- Written exercise A
Translate this sentence from the passage on plotting posterior draws into Spanish: "We can make this line larger so that it stands out when plotted on top of the posterior draws."

- Source document
Let’s see what we have plotted so far!

panelggpost


Looks good! We can see the posterior draws for each person, given by each individual line. Even without having plotted the model predicted effect for each person yet, we can already get a sense of which participants show pronounced trait valence effects, and which participants do not.


Add Remaining Elements to Plots

Now, we can add in the remaining pieces of information: The model predicted effect for each person and the raw data points.

We can simply add on to the plot we already created above. We can used the sub5() function that I created above to select only the five participants of interest from the dataframes that contain the additional information we need. The first new line, geom_line is used to plot the model predicted effect for each person. We can make this line larger so that it stands out when plotted on top of the posterior draws. The subsequent line, geom_point, adds in the raw data points for each person. We can use position_jitter to add a little random noise into the plot so that the points aren’t completely overlapping (note that this does not change anything about the data or our model).

- Written exercise B
In the records below, lay out the lines from the line with "Open the expression editor for labels field" up to and including the line with "tap(512, 14)" as a JSON list of strings, one string per line, leaving out blank lines.

- Data to process
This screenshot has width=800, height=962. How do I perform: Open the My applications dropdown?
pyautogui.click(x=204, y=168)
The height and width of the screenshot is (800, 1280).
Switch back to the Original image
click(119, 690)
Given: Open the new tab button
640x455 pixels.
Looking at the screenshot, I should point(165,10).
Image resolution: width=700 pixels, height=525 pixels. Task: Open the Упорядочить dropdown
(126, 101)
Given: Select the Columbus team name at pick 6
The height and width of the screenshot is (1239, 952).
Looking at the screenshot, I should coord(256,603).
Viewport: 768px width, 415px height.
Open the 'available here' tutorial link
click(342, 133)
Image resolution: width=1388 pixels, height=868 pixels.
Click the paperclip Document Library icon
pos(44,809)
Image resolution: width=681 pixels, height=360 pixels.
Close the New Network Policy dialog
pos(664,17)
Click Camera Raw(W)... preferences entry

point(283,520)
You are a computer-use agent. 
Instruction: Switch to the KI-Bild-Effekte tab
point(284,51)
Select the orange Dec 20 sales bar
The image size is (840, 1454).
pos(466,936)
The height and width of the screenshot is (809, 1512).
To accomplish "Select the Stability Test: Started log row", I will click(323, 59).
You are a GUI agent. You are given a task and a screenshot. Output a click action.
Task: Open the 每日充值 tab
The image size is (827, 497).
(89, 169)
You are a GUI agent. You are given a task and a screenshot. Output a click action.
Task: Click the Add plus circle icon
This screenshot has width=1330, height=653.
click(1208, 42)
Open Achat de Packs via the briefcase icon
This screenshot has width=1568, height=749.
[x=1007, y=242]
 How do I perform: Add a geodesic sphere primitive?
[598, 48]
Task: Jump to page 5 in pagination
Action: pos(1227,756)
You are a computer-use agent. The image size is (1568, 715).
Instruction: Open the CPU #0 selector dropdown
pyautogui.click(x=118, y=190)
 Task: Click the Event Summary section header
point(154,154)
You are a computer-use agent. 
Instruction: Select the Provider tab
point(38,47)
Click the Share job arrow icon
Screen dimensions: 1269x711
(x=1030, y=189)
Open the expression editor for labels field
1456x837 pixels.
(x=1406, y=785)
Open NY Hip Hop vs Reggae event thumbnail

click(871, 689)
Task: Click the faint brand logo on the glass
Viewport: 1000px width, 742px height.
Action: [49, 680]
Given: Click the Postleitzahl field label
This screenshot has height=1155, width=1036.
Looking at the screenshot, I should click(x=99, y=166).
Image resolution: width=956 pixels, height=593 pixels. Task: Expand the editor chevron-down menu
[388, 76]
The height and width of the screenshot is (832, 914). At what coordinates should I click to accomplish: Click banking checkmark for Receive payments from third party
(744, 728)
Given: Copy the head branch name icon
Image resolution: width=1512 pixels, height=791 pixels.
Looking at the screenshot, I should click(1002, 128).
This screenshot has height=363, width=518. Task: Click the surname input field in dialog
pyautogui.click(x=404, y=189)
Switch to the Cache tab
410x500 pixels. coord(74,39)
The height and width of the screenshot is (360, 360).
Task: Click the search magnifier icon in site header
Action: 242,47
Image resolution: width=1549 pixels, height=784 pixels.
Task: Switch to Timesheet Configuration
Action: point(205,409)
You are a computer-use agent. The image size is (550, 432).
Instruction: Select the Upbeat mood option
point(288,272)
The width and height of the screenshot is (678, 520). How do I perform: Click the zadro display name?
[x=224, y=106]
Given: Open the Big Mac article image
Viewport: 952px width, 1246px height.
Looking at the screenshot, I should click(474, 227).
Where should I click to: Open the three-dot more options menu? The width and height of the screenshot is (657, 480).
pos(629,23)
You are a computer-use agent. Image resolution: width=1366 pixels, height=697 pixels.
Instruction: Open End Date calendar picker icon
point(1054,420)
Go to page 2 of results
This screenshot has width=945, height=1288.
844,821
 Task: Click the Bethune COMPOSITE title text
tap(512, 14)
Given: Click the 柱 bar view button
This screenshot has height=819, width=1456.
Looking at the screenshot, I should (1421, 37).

- Complete output A
Podemos hacer esta línea más gruesa para que destaque cuando se grafique encima de las extracciones posteriores.

- Complete output B
[
  "Open the expression editor for labels field",
  "1456x837 pixels.",
  "(x=1406, y=785)",
  "Open NY Hip Hop vs Reggae event thumbnail",
  "click(871, 689)",
  "Task: Click the faint brand logo on the glass",
  "Viewport: 1000px width, 742px height.",
  "Action: [49, 680]",
  "Given: Click the Postleitzahl field label",
  "This screenshot has height=1155, width=1036.",
  "Looking at the screenshot, I should click(x=99, y=166).",
  "Image resolution: width=956 pixels, height=593 pixels. Task: Expand the editor chevron-down menu",
  "[388, 76]",
  "The height and width of the screenshot is (832, 914). At what coordinates should I click to accomplish: Click banking checkmark for Receive payments from third party",
  "(744, 728)",
  "Given: Copy the head branch name icon",
  "Image resolution: width=1512 pixels, height=791 pixels.",
  "Looking at the screenshot, I should click(1002, 128).",
  "This screenshot has height=363, width=518. Task: Click the surname input field in dialog",
  "pyautogui.click(x=404, y=189)",
  "Switch to the Cache tab",
  "410x500 pixels. coord(74,39)",
  "The height and width of the screenshot is (360, 360).",
  "Task: Click the search magnifier icon in site header",
  "Action: 242,47",
  "Image resolution: width=1549 pixels, height=784 pixels.",
  "Task: Switch to Timesheet Configuration",
  "Action: point(205,409)",
  "You are a computer-use agent. The image size is (550, 432).",
  "Instruction: Select the Upbeat mood option",
  "point(288,272)",
  "The width and height of the screenshot is (678, 520). How do I perform: Click the zadro display name?",
  "[x=224, y=106]",
  "Given: Open the Big Mac article image",
  "Viewport: 952px width, 1246px height.",
  "Looking at the screenshot, I should click(474, 227).",
  "Where should I click to: Open the three-dot more options menu? The width and height of the screenshot is (657, 480).",
  "pos(629,23)",
  "You are a computer-use agent. Image resolution: width=1366 pixels, height=697 pixels.",
  "Instruction: Open End Date calendar picker icon",
  "point(1054,420)",
  "Go to page 2 of results",
  "This screenshot has width=945, height=1288.",
  "844,821",
  " Task: Click the Bethune COMPOSITE title text",
  "tap(512, 14)"
]